Melodic and Harmonic Intervals

An interval is the measured distance between any two notes. If two notes are played in succession, they form what is known as a melodic or linear interval. If these notes are played simultaneously, they form a harmonic or vertical interval. Melodic intervals can sometimes imply harmony, as you will learn later in the book. Figure 5-6 shows an example of melodic and harmonic intervals.

FIGURE 5-6: Melodic and harmonic intervals

Figure 5-7 shows essential intervals. You will use these continually when you compose music. In this figure, you will see a perfect unison, a major second, a major third, a perfect fourth, a perfect fifth, a major sixth, a major seventh, and a perfect octave shown as melodic intervals. Other essential intervals include: minor second, minor third, minor sixth, minor seventh, augmented fourth, and diminished fifth; the last two intervals are also called tri-tones. These are shown in Figure 5-8.

FIGURE5-7: Essential intervals

FIGURE5-8: Other essential intervals

There are still other intervallic relationships made possible through the beauty of enharmonics. Some of these include augmented unisons, augmented thirds, and diminished octaves. While these may be found in notation, the naming of intervals using these terms is more or less academic. In Chapter 6, you will encounter additional intervals in the form of harmonic extensions.

To understand what intervals really mean, count them using the smallest unit of measurement, which in western music are half steps or semi-tones. When you count intervals in this way you are moving chromatically. On a piano, chromatic movement means that you play every white and black key as you move up or down the keyboard. On a guitar, this means depressing every successive fret on any given string.

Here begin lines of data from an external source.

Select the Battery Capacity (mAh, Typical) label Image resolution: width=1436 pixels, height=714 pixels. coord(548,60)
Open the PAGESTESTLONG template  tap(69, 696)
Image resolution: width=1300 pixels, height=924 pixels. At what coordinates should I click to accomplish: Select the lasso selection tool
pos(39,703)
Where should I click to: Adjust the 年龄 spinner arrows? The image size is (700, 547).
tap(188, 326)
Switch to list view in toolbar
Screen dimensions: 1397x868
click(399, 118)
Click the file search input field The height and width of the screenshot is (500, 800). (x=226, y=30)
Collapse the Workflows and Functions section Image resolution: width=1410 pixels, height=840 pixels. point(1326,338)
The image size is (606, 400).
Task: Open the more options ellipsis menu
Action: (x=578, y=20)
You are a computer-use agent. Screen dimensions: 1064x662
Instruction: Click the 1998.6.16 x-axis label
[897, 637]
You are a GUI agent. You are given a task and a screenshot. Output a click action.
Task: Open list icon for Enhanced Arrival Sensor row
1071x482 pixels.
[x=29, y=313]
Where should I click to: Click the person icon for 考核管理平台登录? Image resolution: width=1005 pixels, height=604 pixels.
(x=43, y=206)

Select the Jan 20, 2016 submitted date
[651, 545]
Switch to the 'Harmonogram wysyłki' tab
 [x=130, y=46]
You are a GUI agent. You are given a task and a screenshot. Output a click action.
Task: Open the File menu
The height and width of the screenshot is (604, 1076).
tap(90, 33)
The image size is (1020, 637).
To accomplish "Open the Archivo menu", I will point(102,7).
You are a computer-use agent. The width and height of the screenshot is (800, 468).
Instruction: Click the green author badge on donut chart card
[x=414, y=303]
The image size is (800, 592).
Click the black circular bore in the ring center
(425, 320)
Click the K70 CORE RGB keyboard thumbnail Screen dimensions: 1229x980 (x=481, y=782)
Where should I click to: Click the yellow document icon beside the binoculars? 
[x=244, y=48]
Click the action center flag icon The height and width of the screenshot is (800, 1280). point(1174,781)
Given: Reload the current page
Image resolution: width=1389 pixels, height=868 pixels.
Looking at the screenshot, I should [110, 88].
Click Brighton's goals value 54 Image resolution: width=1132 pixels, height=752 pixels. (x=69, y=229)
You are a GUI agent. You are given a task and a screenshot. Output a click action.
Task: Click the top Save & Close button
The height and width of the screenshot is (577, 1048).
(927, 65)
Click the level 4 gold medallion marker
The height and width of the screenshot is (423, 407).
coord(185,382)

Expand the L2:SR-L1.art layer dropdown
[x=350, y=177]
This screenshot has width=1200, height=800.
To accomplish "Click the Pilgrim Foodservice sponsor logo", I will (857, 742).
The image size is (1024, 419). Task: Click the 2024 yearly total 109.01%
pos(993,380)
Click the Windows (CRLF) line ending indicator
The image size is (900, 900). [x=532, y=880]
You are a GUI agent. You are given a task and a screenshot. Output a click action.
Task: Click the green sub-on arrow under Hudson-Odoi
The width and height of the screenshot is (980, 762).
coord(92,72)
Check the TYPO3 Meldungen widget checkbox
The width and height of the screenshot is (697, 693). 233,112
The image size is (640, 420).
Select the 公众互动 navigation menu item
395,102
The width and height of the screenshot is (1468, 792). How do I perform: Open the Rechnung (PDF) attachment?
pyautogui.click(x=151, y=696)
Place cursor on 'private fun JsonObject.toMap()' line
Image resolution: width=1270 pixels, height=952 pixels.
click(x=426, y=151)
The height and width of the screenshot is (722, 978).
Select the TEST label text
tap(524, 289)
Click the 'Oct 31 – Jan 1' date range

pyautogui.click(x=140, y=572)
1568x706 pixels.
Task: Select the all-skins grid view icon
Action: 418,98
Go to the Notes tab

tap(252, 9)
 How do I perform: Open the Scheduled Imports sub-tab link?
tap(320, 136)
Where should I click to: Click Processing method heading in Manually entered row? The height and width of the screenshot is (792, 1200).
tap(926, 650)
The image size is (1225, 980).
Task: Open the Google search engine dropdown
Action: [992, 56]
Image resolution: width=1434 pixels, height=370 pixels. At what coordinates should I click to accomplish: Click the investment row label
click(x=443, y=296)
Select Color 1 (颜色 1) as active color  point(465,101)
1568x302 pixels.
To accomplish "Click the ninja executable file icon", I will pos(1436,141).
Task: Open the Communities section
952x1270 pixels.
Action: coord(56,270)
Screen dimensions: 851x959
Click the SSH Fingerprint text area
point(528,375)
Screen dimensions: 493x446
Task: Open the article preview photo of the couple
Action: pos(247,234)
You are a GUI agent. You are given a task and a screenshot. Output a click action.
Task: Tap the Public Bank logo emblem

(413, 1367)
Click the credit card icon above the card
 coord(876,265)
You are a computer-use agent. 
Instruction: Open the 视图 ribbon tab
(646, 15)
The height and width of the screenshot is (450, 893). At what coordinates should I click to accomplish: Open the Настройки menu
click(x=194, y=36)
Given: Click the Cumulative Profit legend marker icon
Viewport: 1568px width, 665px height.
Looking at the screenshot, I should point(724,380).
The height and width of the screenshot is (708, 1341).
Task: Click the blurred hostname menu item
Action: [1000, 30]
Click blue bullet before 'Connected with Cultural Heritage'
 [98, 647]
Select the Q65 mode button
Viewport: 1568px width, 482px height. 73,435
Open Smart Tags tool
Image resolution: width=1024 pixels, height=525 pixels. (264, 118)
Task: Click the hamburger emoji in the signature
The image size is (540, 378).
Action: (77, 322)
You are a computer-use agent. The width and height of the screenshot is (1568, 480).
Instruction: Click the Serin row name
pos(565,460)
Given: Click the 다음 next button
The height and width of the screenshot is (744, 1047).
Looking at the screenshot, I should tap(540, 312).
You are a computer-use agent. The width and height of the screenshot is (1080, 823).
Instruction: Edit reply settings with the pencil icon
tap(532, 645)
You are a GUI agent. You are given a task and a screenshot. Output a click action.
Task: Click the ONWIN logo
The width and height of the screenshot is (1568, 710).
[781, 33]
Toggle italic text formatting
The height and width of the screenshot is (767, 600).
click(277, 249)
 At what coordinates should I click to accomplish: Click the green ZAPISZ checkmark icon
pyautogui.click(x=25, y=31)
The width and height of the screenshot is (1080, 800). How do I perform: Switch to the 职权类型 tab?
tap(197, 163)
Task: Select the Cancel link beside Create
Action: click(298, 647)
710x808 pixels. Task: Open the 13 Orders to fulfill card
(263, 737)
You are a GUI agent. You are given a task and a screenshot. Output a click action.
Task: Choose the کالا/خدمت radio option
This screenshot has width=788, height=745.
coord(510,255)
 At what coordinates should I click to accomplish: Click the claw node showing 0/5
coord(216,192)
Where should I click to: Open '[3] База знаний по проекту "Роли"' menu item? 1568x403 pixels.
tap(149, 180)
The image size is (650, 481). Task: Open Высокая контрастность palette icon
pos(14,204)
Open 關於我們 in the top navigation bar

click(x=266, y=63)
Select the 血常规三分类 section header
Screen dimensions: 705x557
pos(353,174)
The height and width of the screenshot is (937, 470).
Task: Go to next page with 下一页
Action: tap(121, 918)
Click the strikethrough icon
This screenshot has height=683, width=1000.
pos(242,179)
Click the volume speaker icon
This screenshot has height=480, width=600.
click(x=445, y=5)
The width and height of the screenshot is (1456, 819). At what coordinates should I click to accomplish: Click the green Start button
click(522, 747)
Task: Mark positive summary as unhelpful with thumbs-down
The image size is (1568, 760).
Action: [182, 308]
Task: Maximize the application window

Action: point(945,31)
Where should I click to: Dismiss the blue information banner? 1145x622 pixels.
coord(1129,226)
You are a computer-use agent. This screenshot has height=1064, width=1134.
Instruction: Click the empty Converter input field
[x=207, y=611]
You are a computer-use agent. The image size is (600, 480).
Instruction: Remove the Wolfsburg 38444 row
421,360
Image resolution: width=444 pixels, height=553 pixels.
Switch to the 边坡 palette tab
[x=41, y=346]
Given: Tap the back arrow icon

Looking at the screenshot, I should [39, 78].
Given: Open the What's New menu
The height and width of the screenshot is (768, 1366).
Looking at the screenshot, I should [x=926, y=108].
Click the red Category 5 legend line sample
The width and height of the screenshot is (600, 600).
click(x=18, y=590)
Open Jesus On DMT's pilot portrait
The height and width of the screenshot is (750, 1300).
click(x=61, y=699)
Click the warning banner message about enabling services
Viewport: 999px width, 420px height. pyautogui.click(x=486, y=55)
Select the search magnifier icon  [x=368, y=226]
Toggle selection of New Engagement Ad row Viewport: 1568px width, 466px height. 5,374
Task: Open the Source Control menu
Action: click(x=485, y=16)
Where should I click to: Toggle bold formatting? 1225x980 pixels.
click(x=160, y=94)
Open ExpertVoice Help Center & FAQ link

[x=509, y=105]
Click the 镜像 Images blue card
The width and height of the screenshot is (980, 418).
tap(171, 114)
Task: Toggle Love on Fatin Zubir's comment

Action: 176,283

When determining intervals using half steps, you will see that a minor second contains two half steps, a major second contains three half steps, a minor third contains four half steps, a major third contains five half steps, a perfect fourth contains six half steps, and so on. In order to accurately count steps you must begin counting on the first note. For example, if you're moving up chromatically from C to A, you would count: C (1), C# (2), D (3), D# (4), E (5), F (6), F# (7), G (8), G# (9), A (10). There are a total of 10 half steps between C and A.

In equal temperament tuning—as defined later in the chapter—an enharmonic is any pair of notes that sound the same but are called two different names. For example, an F# may also be called a G and a B# may be called a C natural. Enharmonic naming depends on musical context. Enharmonics may also be applied to key signatures.

You should also know how to count whole steps. Like half steps, when counting whole steps, you must begin on the first note. When you count whole steps, you will count every other note in the chromatic scale. For example, C to D is a whole step (skipping C#). E to F# is another example (skipping F natural). Whole steps can also be called major seconds.